» **Objective**
Count the lines of the data below that contain the string "height", matching case exactly. How many are there? Give only the number.

» **Provided information**
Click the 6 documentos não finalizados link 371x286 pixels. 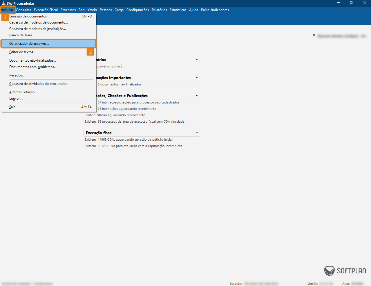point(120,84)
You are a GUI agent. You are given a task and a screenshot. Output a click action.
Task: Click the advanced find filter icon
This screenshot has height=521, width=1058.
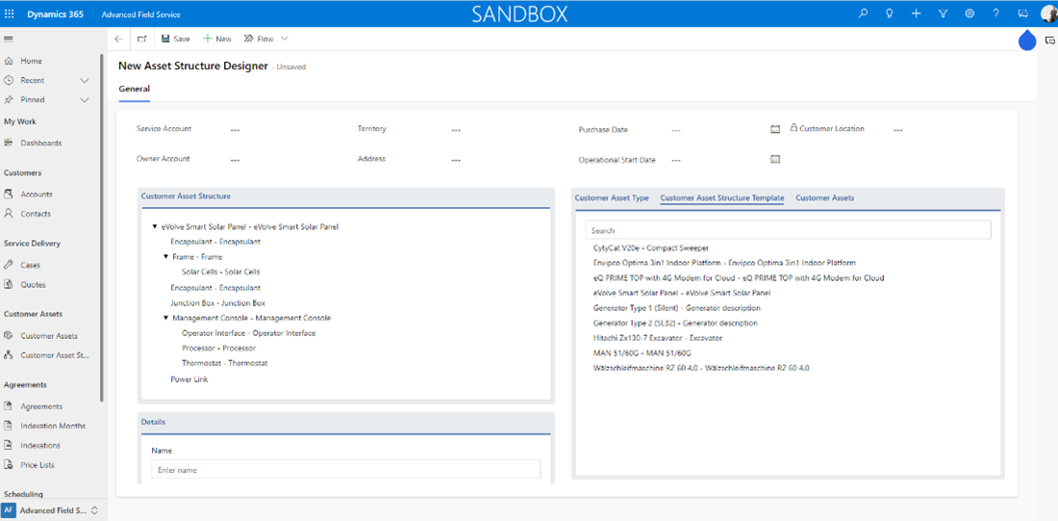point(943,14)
* * *
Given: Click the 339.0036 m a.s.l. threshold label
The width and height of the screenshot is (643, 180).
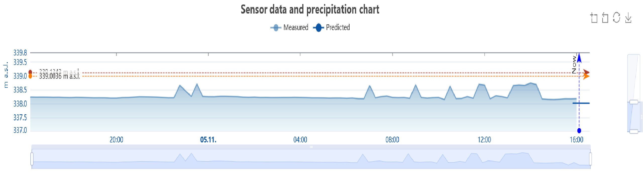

» **Answer for this exercise**
2